Let’s spend a bit of time on the concept of what a multiverse is. Most people are familiar with the concept of our universe. It consists of everything around us including all of the stars and galaxies that we can see as well as what is beyond the visible horizon, that part of space and time that has not had time for the light emitted from it to reach us.
The theory of the Big Bang says that our universe began as a very hot and dense dimensionless point some 13.7 billion years ago (2). A very small fraction of time later it went through a tremendous expansion or inflationary phase which smoothed it out. This inflation spread the tiny variations of density that were on sub atomic scales out to the size of what eventually became galactic super-cluster size. The universe literally expanded faster than the speed of light leaving most of it so far away that we can not see it. As time goes by light from an ever increasing sphere around us has time to reach us. This visible bubble is estimated to have a radius of about 46 billion light years (3). What lies beyond that can not be seen and can have no effect on us (perhaps not true – see note).

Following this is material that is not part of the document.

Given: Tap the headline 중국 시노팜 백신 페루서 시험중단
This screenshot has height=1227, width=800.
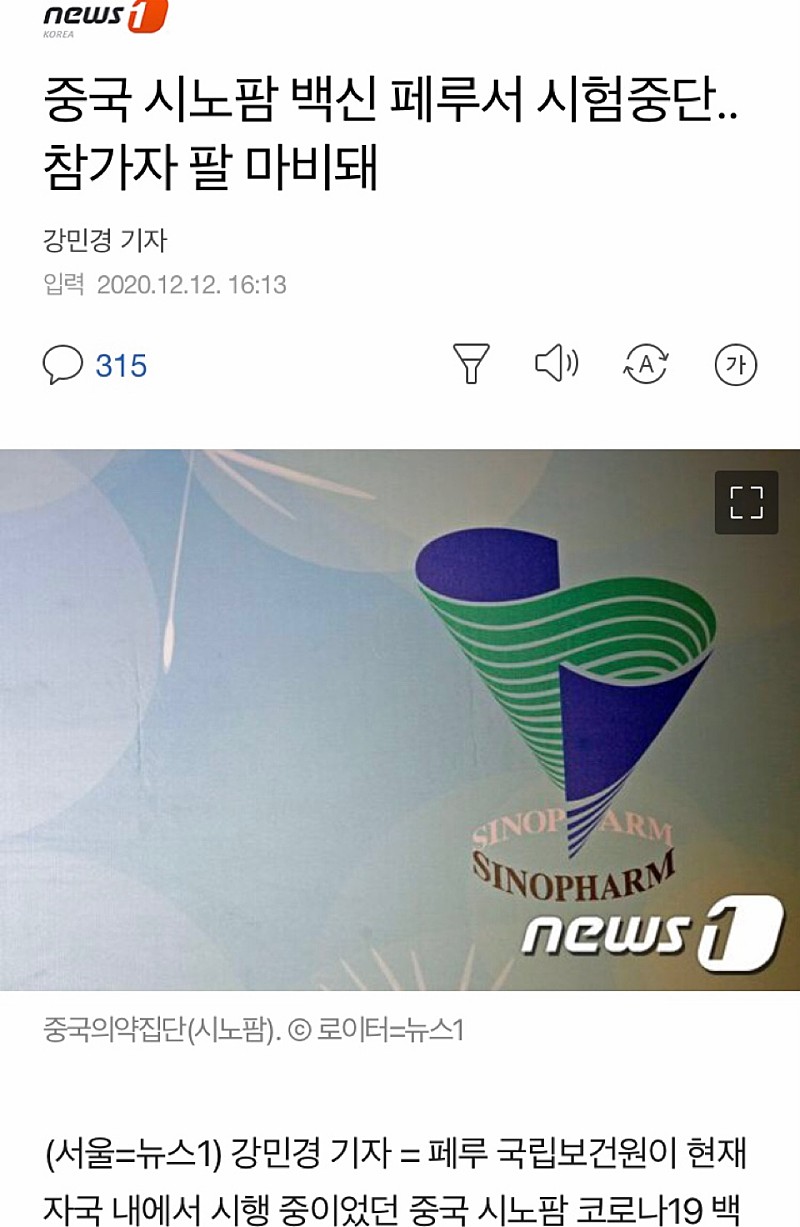Looking at the screenshot, I should pos(391,102).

One of the questions that bother both physicists and philosophers is where did this singularity come from and what was it embedded in? Was there something before it? There are number of theories including the cyclic universe that is born in a singularity, expands for a very long time but eventually collapses back upon itself in a Big Crunch which results in another singularity. M-theory or Brane cosmology has our universe as a membrane embedded in a space with many more dimensions than ours (4). I think that a fairly simple mechanism for creating a new universe exists in our own universe. When a black hole has its moment of creation in our universe a bit of the space time continuum pinches off and a new universe comes into being.
(note) Quantum mechanics also includes the concept of entanglement (spooky action at a distance). At the temperatures and densities that exist prior to inflation particles that make up our universe are not likely to exist. But if pairs of entangled very high energy particles existed they or their descendants may still be able to act upon each other even though they are separated by a distance greater than the visible bubble. Interesting thought.